*Task set*:
1. Print the passage from the article on the 2017 swimming world championships, from "So off we went, baseball" up to and including "USA’s unofficial spokesdude?".
2. Answer these questions using the report on the 2017 swimming world championships:
(a) How many gold medals did Caeleb Dressel win at the championships?
(b) What was the U.S. men's medley relay's winning time?
(c) Which country had the second-highest number of gold medals, and how many did it win?

[begin Page excerpt]

BUDAPEST — In the land before time, when there were no cellphones, those of us of a certain generation were sent out of the house by exasperated mothers who didn’t know the first thing about bicycle helmets and, truth be told, didn’t much care. They just wanted us out until it was dark.
So off we went, baseball cards in our spokes. It was a very exciting day when the new edition of certain magazines would show up in the racks at the Ben Franklin five-and-dime store. It was super-exciting when Mad magazine would show up, with stupid Alfred E. Neuman on the cover, grinning, “What, me worry?”
Now that these 2017 FINA world championships are in the history books, can we finally acknowledge Alfred E. Neuman as Team USA’s unofficial spokesdude?
No Michael Phelps, no Ryan Lochte, no Missy Franklin. No worries.
Sparked by the emergence of Caeleb Dressel and the steady brilliance of Katie Ledecky, the Americans dominated these 2017 worlds, with 38 medals overall, 18 gold.
In the meet’s final race, Dressel staked the U.S. men’s medley relay to a lead of about one second on the third — butterfly — leg. Olympic champion Nathan Adrian brought it home for the win, in 3:27.91.
It was that kind of night Sunday, that kind of event — the what-else punctuation to a championships that saw Dressel win seven golds. Before Dressel, only Phelps (eight golds, Beijing 2008 Games; Melbourne, 2007 worlds) and Mark Spitz (Munich 1972 Olympics) had won seven golds at a meet.
The previous U.S. medal high had been 36, in Melbourne and, before that, at the 1978 FINA championships. To go along with the 18 golds: 10 silver, 10 bronze.
Evidence of how lopsided this meet was and the disparity between the United States and the rest of the world: Britain had the next-most total of gold medals: four. China, Russia and Australia had the next-most overall totals: 10.
The U.S. swim team’s dominance highlights a facet little understood outside the often-closely knit world of swimmers, parents, clubs and college programs. Such dominance nonetheless ought, like the U.S. women’s water polo team — rulers, too, of the Budapest pool — to be studied, and better appreciated, in the wider American sports landscape.
How does a winning entity like the U.S. swim team withstand the loss of its two, arguably three, greatest-ever talents and — still — dominate? Still churn out young swimmers the likes of Ledecky and Dressel?
Remember: these two are college kids. It’s like seeing one-and-done’s fully running the NBA.
As Dressel and Ledecky are ever quick to point out, it’s hardly just them:
There’s Chase Kalisz, a Phelps protegé and winner here of the 200-meter and 400 men’s individual medleys, the 400 IM in Sunday night’s second event a work of performance art Phelps himself doubtlessly would have appreciated — a championship-record 4:05.9.

[end Page excerpt]
[begin Information given]

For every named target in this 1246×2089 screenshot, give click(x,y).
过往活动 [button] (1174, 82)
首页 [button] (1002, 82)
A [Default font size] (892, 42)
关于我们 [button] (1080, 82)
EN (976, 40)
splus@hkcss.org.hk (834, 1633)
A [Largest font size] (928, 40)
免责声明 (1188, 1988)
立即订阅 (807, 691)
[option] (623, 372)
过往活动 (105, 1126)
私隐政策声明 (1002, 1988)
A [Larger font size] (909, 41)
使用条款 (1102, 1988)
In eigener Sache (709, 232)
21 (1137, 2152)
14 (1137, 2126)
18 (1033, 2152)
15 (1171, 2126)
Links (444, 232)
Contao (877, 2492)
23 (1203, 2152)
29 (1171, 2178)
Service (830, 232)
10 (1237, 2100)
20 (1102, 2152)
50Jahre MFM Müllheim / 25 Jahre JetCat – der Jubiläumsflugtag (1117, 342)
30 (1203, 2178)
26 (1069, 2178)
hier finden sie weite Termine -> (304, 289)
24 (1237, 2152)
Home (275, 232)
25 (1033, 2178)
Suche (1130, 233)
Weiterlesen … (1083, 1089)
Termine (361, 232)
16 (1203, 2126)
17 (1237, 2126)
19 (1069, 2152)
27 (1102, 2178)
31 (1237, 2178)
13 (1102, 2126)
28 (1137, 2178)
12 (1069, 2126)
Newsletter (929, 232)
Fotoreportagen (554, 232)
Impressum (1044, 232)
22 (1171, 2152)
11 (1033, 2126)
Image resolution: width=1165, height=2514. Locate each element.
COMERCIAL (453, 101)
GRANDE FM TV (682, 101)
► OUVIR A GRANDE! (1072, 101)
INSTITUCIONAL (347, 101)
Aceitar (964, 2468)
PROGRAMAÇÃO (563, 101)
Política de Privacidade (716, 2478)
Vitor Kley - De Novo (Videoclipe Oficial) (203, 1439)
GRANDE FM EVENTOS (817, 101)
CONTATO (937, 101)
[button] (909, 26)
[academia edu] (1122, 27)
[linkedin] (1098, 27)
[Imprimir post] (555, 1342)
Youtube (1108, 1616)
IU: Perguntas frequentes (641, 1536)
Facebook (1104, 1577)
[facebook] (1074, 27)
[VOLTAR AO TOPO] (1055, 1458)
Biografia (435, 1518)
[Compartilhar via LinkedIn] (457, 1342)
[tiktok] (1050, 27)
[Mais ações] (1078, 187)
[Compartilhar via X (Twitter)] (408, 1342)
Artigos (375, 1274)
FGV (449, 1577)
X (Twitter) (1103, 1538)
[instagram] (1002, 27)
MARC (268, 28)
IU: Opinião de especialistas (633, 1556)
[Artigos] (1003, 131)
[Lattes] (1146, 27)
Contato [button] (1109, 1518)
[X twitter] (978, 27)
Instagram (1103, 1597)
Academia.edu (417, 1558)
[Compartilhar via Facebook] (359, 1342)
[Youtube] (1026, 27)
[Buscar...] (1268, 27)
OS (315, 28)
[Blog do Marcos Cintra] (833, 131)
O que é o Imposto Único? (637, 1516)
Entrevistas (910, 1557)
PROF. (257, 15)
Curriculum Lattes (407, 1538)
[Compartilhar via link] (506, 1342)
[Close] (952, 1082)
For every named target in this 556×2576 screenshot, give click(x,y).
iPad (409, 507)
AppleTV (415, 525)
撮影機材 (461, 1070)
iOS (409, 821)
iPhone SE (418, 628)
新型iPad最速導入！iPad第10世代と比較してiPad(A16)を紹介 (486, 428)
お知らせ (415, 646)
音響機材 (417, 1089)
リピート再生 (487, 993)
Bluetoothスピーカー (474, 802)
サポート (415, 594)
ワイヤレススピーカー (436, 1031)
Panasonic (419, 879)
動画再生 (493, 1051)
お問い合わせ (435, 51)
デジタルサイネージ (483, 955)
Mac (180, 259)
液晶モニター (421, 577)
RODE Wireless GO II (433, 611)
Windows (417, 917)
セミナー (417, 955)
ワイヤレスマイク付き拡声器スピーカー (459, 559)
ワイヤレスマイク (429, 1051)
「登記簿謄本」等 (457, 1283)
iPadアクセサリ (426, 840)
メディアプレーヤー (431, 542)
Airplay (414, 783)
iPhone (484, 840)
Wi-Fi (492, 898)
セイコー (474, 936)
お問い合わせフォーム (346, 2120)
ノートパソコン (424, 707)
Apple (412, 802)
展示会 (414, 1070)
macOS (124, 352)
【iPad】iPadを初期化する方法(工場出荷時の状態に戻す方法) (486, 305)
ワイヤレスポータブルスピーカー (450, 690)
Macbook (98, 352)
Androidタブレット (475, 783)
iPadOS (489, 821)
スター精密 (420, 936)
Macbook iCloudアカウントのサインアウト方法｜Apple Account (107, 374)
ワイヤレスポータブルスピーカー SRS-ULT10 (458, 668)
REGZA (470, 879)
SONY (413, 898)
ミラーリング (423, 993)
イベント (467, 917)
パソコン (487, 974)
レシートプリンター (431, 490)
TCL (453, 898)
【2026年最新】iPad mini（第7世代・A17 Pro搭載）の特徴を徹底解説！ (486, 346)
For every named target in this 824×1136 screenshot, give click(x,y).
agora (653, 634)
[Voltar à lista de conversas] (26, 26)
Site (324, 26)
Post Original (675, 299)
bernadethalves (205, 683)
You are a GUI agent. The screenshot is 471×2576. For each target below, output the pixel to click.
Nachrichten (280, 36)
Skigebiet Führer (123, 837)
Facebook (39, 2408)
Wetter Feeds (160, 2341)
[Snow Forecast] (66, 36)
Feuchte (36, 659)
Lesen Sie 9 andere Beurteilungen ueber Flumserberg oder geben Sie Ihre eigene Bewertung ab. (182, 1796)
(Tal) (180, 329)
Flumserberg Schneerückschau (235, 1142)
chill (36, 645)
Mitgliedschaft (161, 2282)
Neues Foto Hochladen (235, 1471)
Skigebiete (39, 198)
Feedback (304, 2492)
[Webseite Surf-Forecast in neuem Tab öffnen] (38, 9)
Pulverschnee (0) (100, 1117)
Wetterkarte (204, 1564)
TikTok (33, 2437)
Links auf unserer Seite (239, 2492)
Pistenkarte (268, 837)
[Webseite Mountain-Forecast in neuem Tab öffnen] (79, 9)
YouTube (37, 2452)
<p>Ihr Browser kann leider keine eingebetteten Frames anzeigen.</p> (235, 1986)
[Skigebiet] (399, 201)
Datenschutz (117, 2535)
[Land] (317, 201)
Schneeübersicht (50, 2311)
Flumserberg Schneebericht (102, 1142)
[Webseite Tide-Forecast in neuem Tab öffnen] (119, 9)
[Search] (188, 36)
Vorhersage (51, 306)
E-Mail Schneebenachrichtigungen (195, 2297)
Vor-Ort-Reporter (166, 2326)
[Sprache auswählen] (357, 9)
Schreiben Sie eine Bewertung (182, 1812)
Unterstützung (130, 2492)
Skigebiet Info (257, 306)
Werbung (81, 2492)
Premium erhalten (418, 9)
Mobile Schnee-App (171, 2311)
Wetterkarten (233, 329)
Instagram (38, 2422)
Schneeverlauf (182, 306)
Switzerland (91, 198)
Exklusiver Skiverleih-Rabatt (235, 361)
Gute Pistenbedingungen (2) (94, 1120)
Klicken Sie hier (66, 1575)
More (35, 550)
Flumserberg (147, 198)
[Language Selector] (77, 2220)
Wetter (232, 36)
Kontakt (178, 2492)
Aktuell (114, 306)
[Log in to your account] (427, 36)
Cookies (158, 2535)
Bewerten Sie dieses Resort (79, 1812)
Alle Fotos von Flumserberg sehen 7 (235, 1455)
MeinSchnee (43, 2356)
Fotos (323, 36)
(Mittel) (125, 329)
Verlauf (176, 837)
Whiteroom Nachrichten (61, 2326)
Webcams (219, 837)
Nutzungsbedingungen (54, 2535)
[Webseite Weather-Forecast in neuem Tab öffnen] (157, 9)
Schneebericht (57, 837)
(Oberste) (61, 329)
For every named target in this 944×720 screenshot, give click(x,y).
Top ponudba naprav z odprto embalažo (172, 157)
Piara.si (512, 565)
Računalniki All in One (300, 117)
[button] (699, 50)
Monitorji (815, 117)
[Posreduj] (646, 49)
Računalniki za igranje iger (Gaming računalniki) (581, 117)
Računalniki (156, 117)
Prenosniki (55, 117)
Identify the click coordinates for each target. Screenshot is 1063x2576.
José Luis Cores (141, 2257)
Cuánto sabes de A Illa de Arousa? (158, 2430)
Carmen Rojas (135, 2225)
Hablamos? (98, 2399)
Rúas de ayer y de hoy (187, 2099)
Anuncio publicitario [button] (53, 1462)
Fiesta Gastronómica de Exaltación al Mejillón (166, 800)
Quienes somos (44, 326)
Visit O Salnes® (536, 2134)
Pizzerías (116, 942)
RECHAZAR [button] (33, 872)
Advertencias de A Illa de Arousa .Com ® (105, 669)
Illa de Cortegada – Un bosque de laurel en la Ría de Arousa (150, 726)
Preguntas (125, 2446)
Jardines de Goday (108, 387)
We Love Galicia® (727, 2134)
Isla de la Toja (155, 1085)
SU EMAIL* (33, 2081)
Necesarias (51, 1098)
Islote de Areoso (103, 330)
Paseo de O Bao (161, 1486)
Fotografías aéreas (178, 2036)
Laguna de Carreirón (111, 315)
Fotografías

[end Information given]

*Task-by-task solutions*:
1.
So off we went, baseball cards in our spokes. It was a very exciting day when the new edition of certain magazines would show up in the racks at the Ben Franklin five-and-dime store. It was super-exciting when Mad magazine would show up, with stupid Alfred E. Neuman on the cover, grinning, “What, me worry?”
Now that these 2017 FINA world championships are in the history books, can we finally acknowledge Alfred E. Neuman as Team USA’s unofficial spokesdude?

2.
(a) Seven.
(b) 3:27.91.
(c) Britain, with four.